Se la fiction su Maria fa boom d’ascolti

Sì, ci sarà stata qualche banalità, e pure qualche dialogo un tantino sciatto in Maria di Nazaret, la miniserie scritta e diretta da Giacomo Campiotti e appena trasmessa da Raiuno (domenica e lunedì, ore 21,30, produzione Lux Vide). Ci sarà stata qualche semplificazione, qualche colpevole appiattimento della dimensione spirituale dell’incarnazione di Gesù nel ventre di una ragazza già promessa sposa. C’è Giuseppe (Luca Marinelli) che vuol mandare a monte le nozze. C’è la gente di Nazaret che mormora davanti al matrimonio con Maria (Alissa Jung) già incinta. C’è una carnalissima Maria Maddalena (Paz Vega), frutto di licenza narrativa, che dice «gli uomini sono tutti uguali». Insomma, una galleria di luoghi comuni dove non c’è sentore di trascendenza. Tutto vero: i film sulla madre di Gesù si possono fare meglio (ma anche peggio, vedi per esempio Io sono con te di Guido Chiesa, presentato al Festival di Roma di due anni fa). Ma se questa fiction ha prima spianato la finale del Grande Fratello e poi ha sfiorato il 30 per cento di share (8 milioni 369 mila telespettatori), qualcosa vorrà pur dire.

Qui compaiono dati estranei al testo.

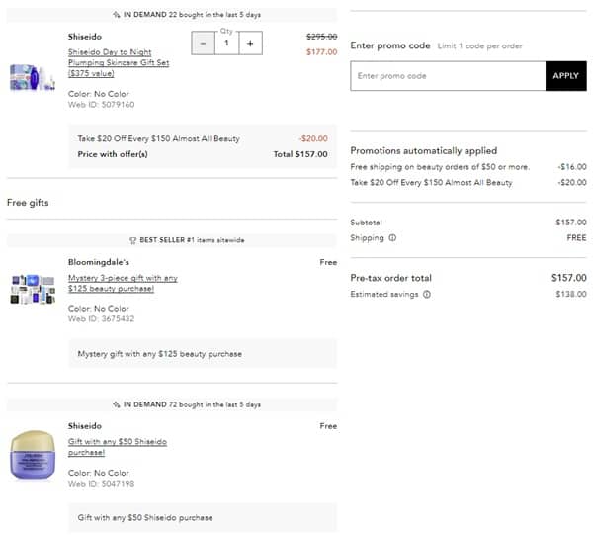Click the Shipping info icon
This screenshot has height=536, width=593.
pos(392,238)
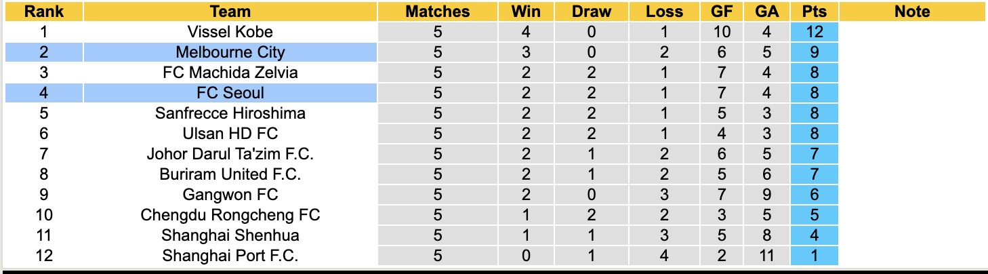Click Shanghai Port F.C. team name
The image size is (988, 274).
pos(230,256)
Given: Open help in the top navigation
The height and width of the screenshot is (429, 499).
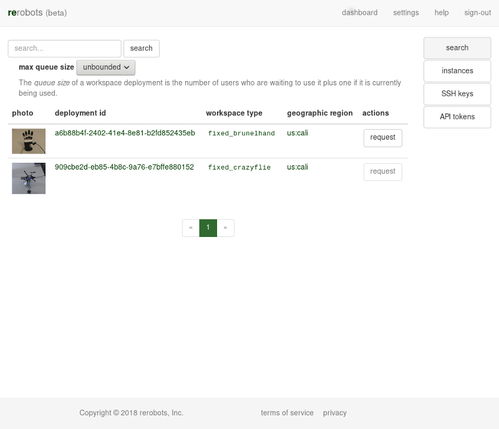Looking at the screenshot, I should [x=442, y=12].
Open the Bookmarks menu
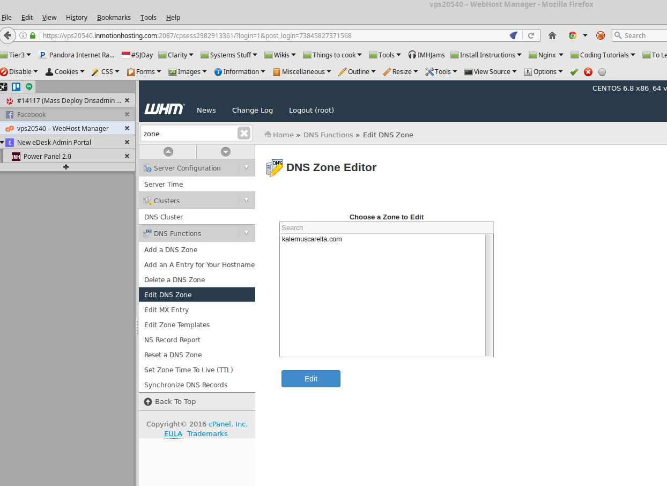The image size is (667, 486). pos(114,17)
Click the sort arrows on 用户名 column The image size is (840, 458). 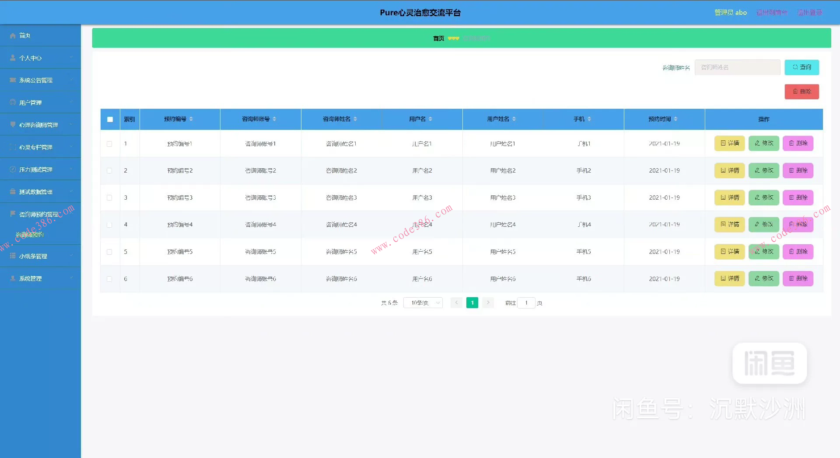tap(431, 119)
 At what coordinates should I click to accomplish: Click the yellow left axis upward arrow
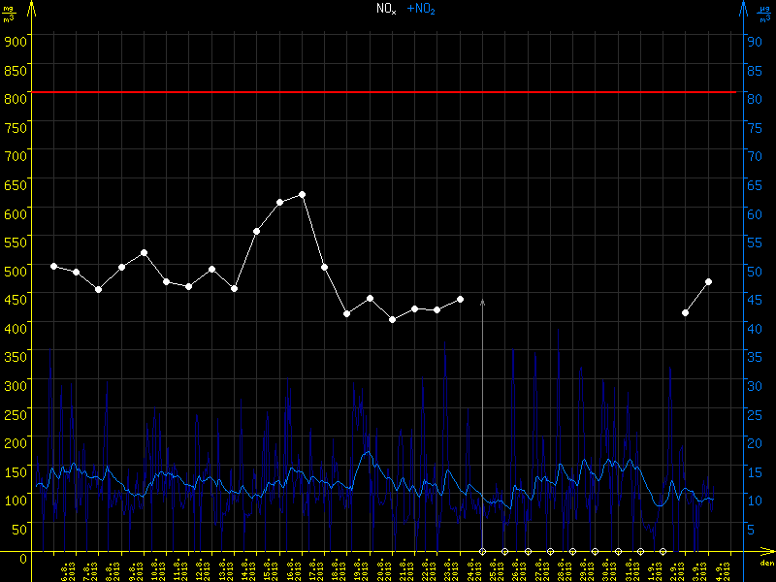[x=30, y=8]
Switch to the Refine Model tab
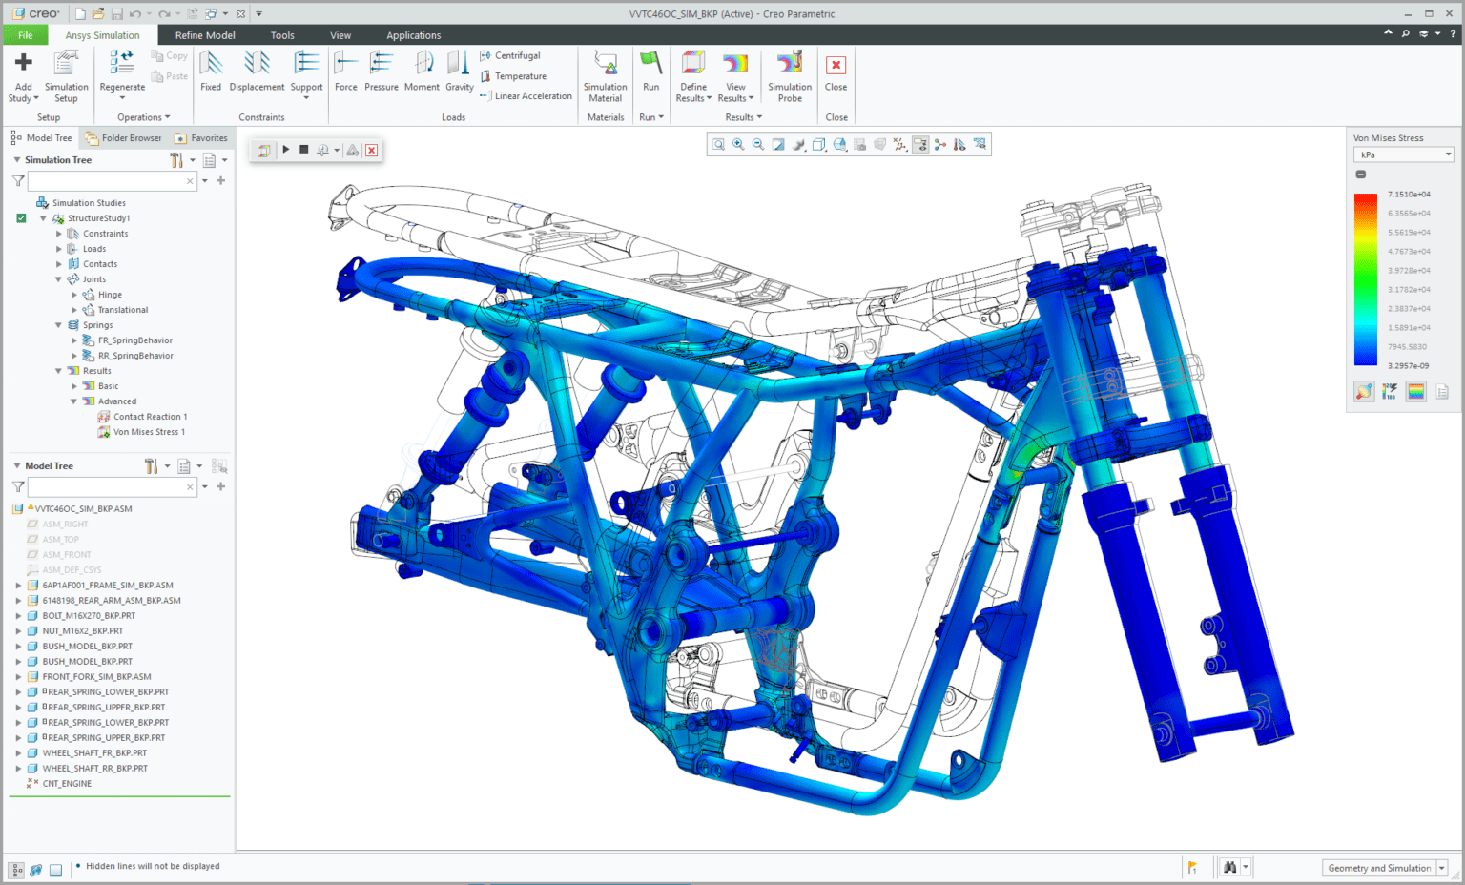 [205, 34]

Come da copione, il direttore di Rai Fiction Fabrizio Del Noce ha esultato: «Un risultato eccezionale. Dopo questa miniserie sarà opportuno fare delle valutazioni generali sulle tematiche, sulle epoche storiche e sui contenuti delle fiction prodotte dalla Rai». Già, sarà opportuno. Trasmessa un paio di settimane fa, Il sogno del maratoneta sulla storia di Dorando Petri, era una fiction tecnicamente più innovativa e ben confezionata. Eppure è andata male, non ha scaldato la platea. Più che dalla qualità del prodotto, il successo di Maria di Nazaret è stato determinato dalla sua rappresentatività, dalla capacità di sintonizzarsi su un sentimento dominante che ha aggregato il pubblico all’inizio della settimana santa. Con disappunto dei benpensanti, è l’argomento della fiction ad averne dettato l’ampiezza degli ascolti.

Qualche volta la tv generalista dimostra ancora di saper cogliere e interpretare la pancia del Paese. Che non sempre, anzi forse sempre meno, è attratta dal trash e dal gossip che in questi anni hanno occupato anche i palinsesti del servizio pubblico.